_Source document:_
** START **

Source code for selinon.selective

#!/usr/bin/env python3
# -*- coding: utf-8 -*-
# ######################################################################
# Copyright (C) 2016-2018  Fridolin Pokorny, fridolin.pokorny@gmail.com
# This file is part of Selinon project.
# ######################################################################
"""Path traversal manipulation."""

from collections import deque
import copy
from itertools import chain

from .config import Config
from .errors import SelectiveNoPathError


def _get_all_subflows_dict(flow_name):
    """Get all subflows for the given flow name, the result is stored in a dict.

    The resulting dict has keys that correspond to all transitive subflows for flow flow_name and values for a subflow
    is a list of flows that are directly parent for corresponding subflow (key).

    E.g.:
      flow1:
        subflows: flow2, flow3

      flow2:
        subflows: flow1, flow3, flow4

    The resulting dict for _get_all_subflows_dict('flow1') will be:
       {
         "flow2": ["flow1"],
         "flow3": ["flow1", "flow2"],
         "flow4": ["flow2"],
         "flow1": ["flow2"],
       }

    Read as: I can get directly to flow <key> from flows <values>.


    :param flow_name: a flow name for which all subflows should be computed
    :return: dict representing all subflows and direct paths for the given subflow
    """
    stack = deque()
    result = {}

    stack.append(flow_name)
    while stack:
        inspected_flow_name = stack.pop()
        for edge in Config.edge_table[inspected_flow_name]:
            for node_name in edge['to']:
                if Config.is_flow(node_name):
                    if node_name not in result:
                        result[node_name] = set()
                        stack.append(node_name)
                    result[node_name] |= {inspected_flow_name}

    for key, value in result.items():
        result[key] = list(value)

    return result


def _normalize_path(paths):
    """Normalize multiple graph traversals by edges into one that traverses all edges.

    In general we can get to a task by multiple paths. As we would like to ensure that all paths are traversed, we
    compound multiple traversals into a single one that traverses all necessary edges.

    :param paths: a list of paths that should be compound into a single traversal
    :return: a dict representing compound traversal
    """
    result = {}
    for entry in paths:
        for key, value in entry.items():
            if key not in result:
                result[key] = []
            result[key] = list(set(result[key]) | set(value))

    return result


def _compute_paths(flow_name, task_name):
    """Compute all paths in a flow to a node.

    :param flow_name: name of flow that should be traversed
    :param task_name: a name of node that should be visited
    :return: a list of paths that lead to the node that should be visited
    """

** END **

_Stated task 1:_ Express the rows as a numbered list, leaving out blank lines. Cover only the stretch from the first of the rows through the line containing "О НАС (264, 106)".

_Given data:_

** START **

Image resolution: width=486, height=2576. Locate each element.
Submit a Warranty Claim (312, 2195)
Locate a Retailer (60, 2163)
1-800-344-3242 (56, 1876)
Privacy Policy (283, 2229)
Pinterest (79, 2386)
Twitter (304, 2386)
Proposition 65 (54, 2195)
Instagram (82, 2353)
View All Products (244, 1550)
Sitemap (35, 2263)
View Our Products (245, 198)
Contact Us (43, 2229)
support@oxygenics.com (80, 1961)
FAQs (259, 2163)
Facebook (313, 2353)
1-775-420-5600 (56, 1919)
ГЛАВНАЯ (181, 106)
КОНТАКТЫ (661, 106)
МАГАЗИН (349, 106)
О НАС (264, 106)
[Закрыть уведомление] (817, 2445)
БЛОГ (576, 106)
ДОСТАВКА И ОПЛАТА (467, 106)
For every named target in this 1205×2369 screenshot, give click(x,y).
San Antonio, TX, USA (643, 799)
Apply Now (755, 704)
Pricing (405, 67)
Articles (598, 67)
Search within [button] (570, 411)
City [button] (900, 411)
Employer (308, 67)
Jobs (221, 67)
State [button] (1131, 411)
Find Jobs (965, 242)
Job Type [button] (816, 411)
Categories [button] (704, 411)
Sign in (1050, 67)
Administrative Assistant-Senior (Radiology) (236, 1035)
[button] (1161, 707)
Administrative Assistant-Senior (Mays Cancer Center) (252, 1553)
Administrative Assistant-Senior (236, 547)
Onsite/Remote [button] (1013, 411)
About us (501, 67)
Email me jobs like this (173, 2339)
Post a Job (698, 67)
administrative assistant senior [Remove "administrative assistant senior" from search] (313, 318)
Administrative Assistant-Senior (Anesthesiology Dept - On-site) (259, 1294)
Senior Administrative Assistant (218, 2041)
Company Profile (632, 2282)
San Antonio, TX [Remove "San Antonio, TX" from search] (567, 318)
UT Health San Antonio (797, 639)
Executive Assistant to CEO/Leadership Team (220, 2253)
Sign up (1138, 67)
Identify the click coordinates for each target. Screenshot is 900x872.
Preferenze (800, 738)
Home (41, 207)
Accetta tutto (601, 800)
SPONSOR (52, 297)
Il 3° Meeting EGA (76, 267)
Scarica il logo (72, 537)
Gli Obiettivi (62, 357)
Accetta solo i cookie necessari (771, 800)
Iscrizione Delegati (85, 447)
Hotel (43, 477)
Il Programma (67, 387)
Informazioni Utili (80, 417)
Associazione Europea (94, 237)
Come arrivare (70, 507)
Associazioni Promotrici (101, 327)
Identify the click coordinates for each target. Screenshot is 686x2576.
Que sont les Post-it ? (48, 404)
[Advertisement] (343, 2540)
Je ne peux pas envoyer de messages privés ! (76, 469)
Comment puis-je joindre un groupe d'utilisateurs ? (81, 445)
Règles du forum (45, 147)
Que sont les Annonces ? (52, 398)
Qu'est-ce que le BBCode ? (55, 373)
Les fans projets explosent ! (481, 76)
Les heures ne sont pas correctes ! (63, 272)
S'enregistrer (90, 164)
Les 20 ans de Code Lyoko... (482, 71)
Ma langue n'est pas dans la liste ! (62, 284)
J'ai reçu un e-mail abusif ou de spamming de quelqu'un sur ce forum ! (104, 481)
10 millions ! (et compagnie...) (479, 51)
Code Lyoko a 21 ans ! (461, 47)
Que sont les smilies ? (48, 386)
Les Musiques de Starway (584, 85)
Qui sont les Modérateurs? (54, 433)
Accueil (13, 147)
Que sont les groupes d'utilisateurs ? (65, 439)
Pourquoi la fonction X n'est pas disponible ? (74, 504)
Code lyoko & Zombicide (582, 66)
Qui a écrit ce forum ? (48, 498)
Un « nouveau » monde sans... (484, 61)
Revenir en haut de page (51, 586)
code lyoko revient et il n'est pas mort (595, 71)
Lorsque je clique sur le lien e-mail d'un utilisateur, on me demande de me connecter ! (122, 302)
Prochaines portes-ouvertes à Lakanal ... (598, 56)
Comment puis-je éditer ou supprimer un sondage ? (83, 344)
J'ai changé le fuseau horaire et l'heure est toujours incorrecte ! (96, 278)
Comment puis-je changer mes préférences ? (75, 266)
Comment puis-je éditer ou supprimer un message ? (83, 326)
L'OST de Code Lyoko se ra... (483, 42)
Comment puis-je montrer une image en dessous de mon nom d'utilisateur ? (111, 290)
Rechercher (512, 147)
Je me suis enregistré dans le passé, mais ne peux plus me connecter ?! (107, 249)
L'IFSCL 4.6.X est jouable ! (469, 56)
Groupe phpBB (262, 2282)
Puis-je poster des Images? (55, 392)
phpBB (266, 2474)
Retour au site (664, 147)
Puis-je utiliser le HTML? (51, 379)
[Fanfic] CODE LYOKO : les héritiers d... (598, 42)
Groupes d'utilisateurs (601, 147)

** END **

_Stated task 2:_ In the selinon.selective source code, which error class is imported from the .errors module?

_Finished answer 1:_
1. Image resolution: width=486, height=2576. Locate each element.
2. Submit a Warranty Claim (312, 2195)
3. Locate a Retailer (60, 2163)
4. 1-800-344-3242 (56, 1876)
5. Privacy Policy (283, 2229)
6. Pinterest (79, 2386)
7. Twitter (304, 2386)
8. Proposition 65 (54, 2195)
9. Instagram (82, 2353)
10. View All Products (244, 1550)
11. Sitemap (35, 2263)
12. View Our Products (245, 198)
13. Contact Us (43, 2229)
14. support@oxygenics.com (80, 1961)
15. FAQs (259, 2163)
16. Facebook (313, 2353)
17. 1-775-420-5600 (56, 1919)
18. ГЛАВНАЯ (181, 106)
19. КОНТАКТЫ (661, 106)
20. МАГАЗИН (349, 106)
21. О НАС (264, 106)

_Finished answer 2:_ SelectiveNoPathError